Youth is the latest from Italy’s Paolo Sorrentino, giving us a fantastic look at the final days of two successful older friends, one a retired conductor/composer (Michael Caine) the other a still-working film director. (Harvey Keitel) Their stay at a luxury Swiss resort leads them to a Fellini-esque survey of the lives they led. While so much of cinema revels in the fantasy of youth, Sorrentino’s film traffics in the attractive fantasy that we’ll arrive at life’s end with enough wealth and wits about us for one last glorious victory lap.
Adam McKay has spent his career intelligently crafting big stoopid Hollywood comedies like Anchorman and Talladega Nights, but what if he used his powers to do something really smart? He does with The Big Short, an examination of the 2008 Wall Street bailout as seen through the eyes of three parties that first foresaw its arrival. This very modern comedy breaks down its story into little Funny-or-Die-length bits that bring the infuriating realties of the finance bubble to life with an anything-goes style. Brought to life by engaging comic performances by Christian Bale, Ryan Gosling, Steve Carrell and others, The Big Short is full of laughs right up to the finale, where we realize how thoroughly the American public was swindled.

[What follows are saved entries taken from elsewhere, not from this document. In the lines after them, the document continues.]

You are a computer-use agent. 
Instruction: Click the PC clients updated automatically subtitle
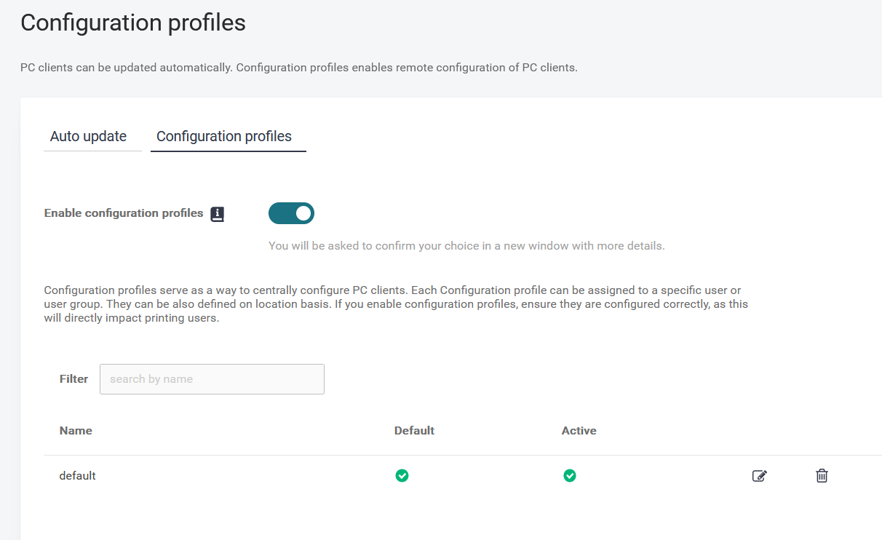298,68
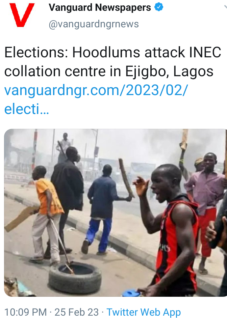Viewport: 227px width, 318px height.
Task: Expand the tweet options chevron
Action: [x=225, y=7]
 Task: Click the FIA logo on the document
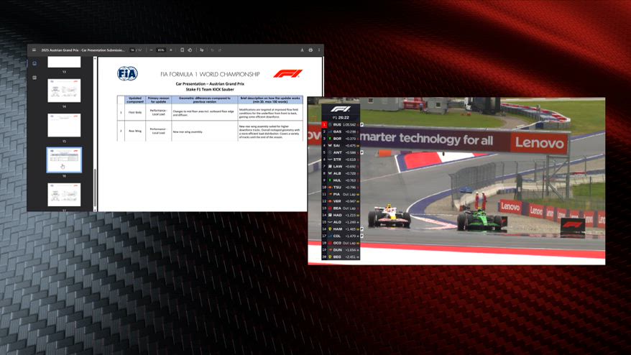point(127,73)
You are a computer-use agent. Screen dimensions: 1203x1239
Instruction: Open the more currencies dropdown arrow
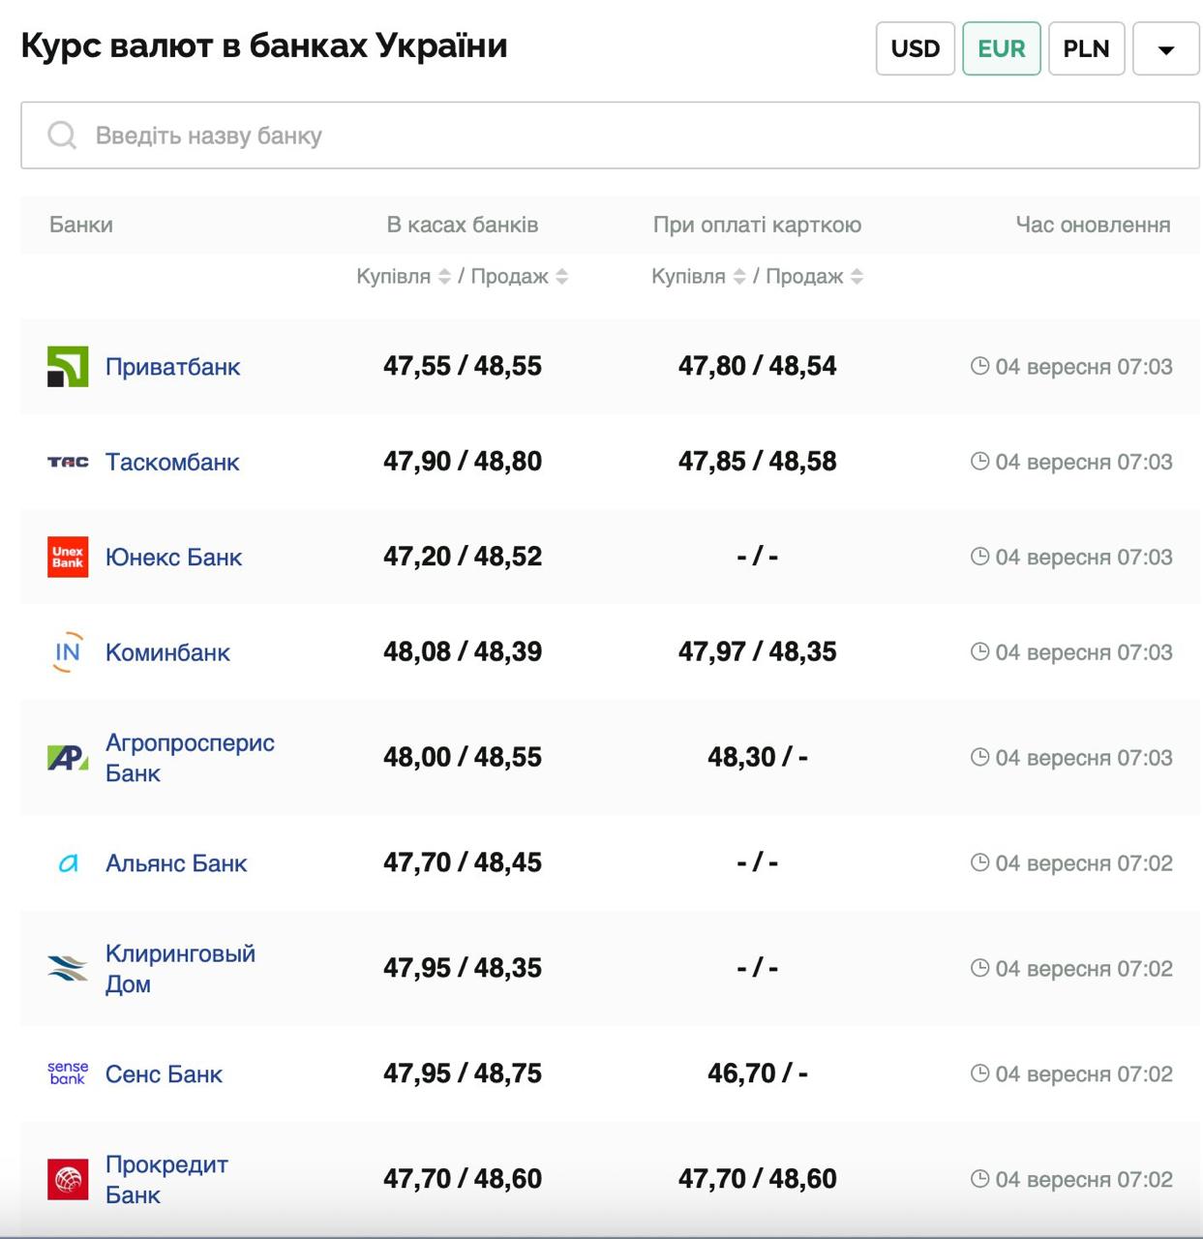(x=1165, y=49)
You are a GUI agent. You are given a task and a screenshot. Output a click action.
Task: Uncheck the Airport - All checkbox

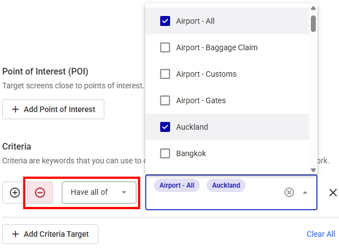tap(165, 21)

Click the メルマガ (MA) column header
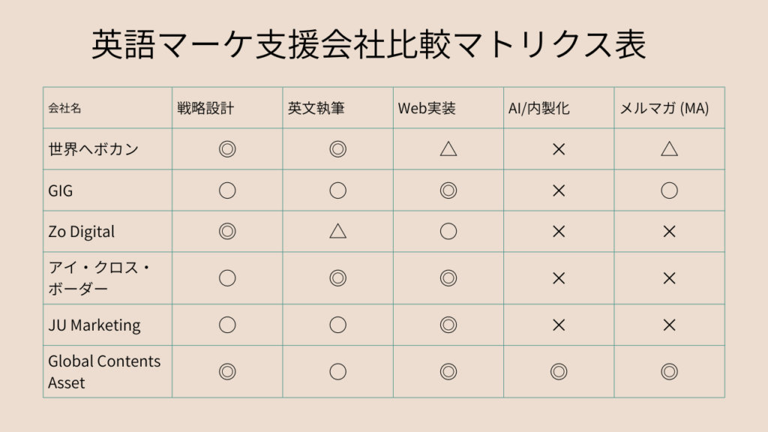point(664,108)
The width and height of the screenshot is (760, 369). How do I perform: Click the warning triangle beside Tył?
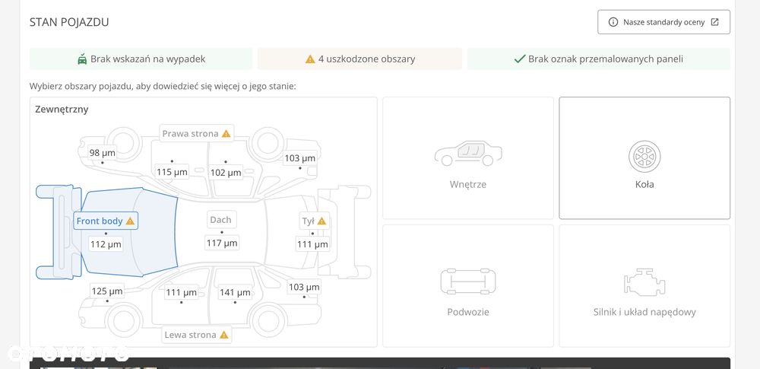pos(321,221)
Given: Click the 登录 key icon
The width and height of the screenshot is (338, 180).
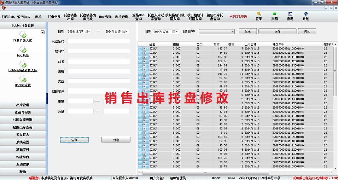Looking at the screenshot, I should 259,14.
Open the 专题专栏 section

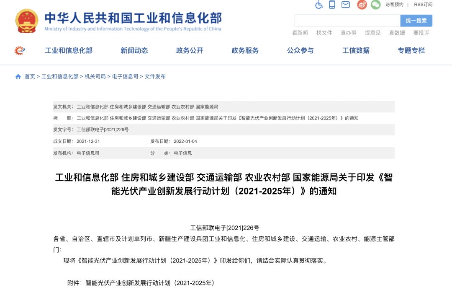tap(411, 50)
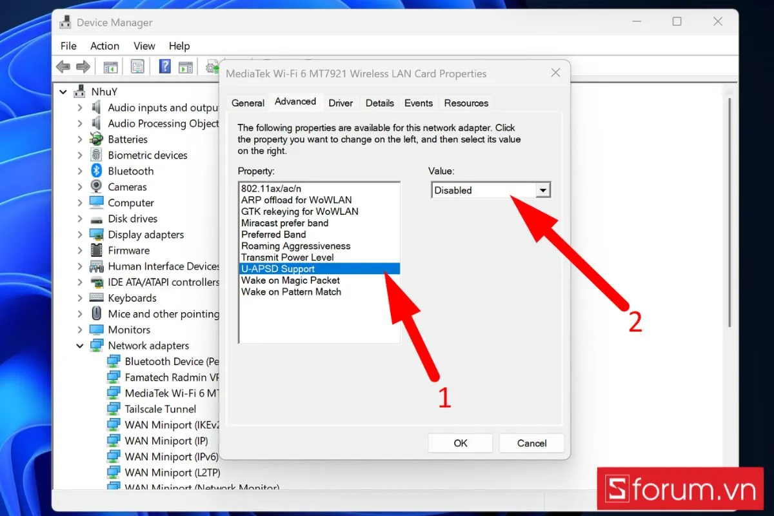Select Wake on Magic Packet in Property list
Image resolution: width=774 pixels, height=516 pixels.
(x=291, y=280)
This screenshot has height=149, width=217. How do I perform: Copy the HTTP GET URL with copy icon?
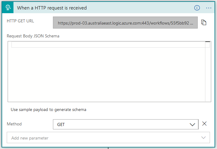tap(204, 22)
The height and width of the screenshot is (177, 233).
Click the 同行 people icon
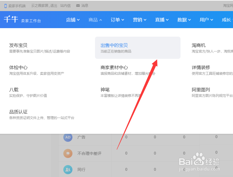[68, 170]
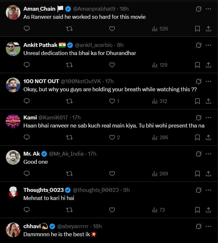Screen dimensions: 218x243
Task: Click Grok icon on Ankit Pathak's tweet
Action: 199,45
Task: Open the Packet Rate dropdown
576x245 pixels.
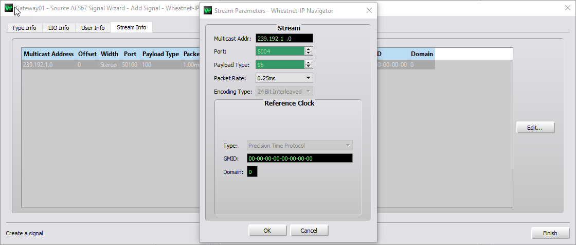Action: 284,78
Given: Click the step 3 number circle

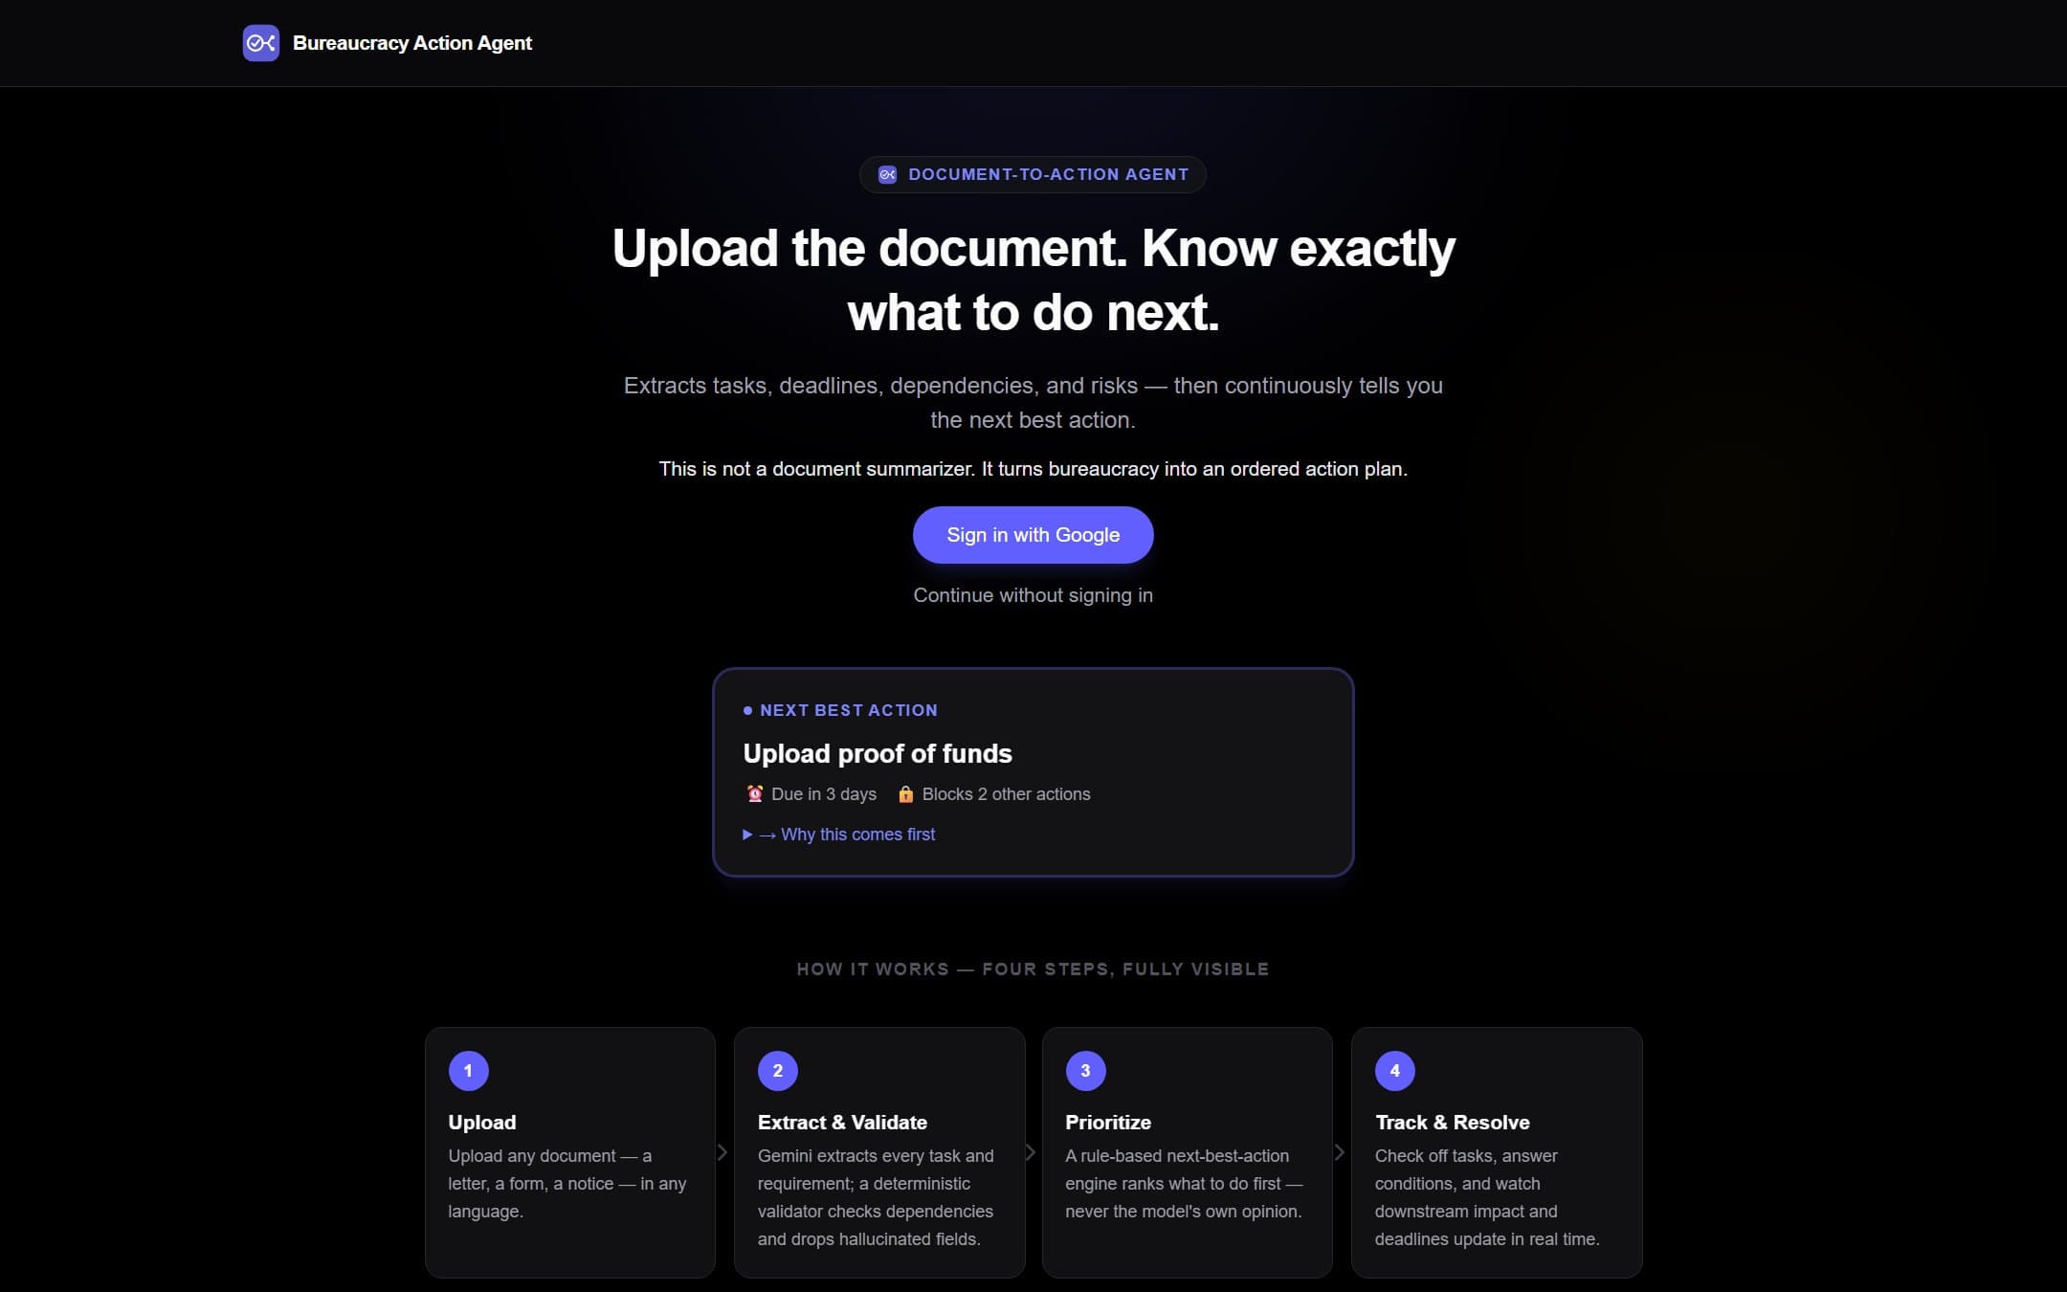Looking at the screenshot, I should click(x=1085, y=1071).
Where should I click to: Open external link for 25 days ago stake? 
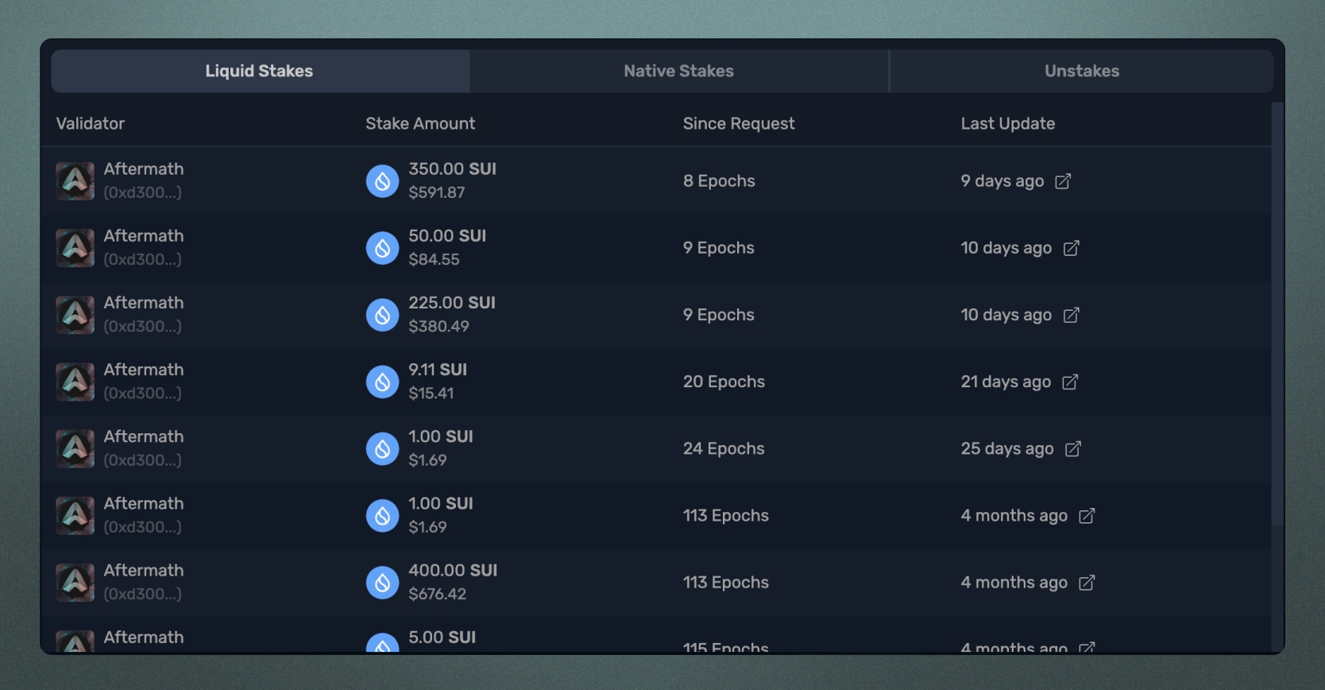1072,449
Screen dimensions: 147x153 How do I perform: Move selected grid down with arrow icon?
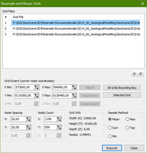(x=141, y=74)
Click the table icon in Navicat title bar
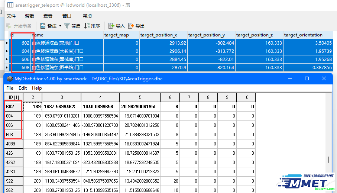The image size is (337, 193). [10, 5]
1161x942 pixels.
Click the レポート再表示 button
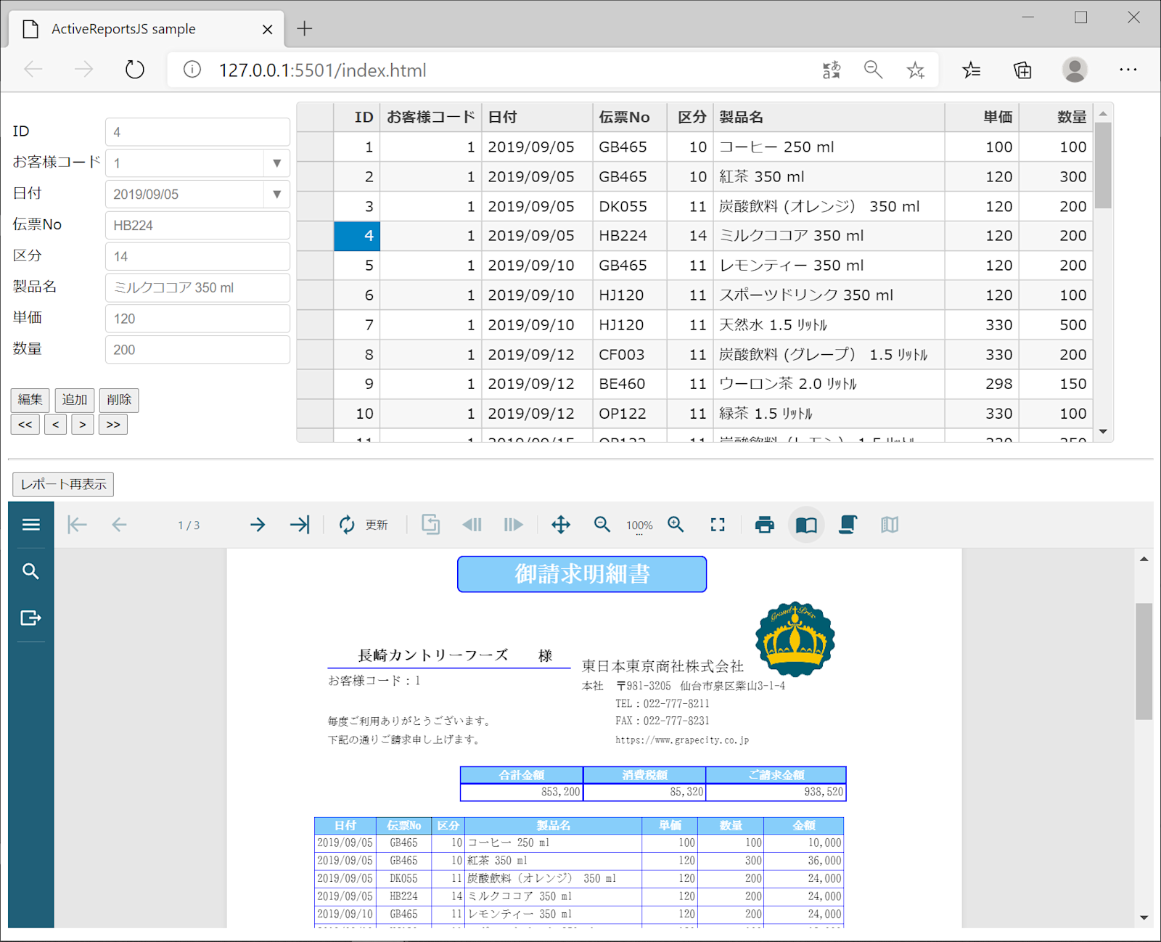click(63, 484)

Damián Szifron’s Wild Tales was Argentina’s Best Foreign Film nominee for the Oscar and it is some undeniably bravura film-making. The rare anthology film without a bum chapter, Wild Tales taps into that modern vein of anger, showing how giving in to life little irritations can quickly snowball into life-or-death battles. A road rage battle on a deserted highway is a highlight but the film’s ending chapter is a real kicker, with a jealous newlywed bride creating the biggest wedding disaster ever captured on film.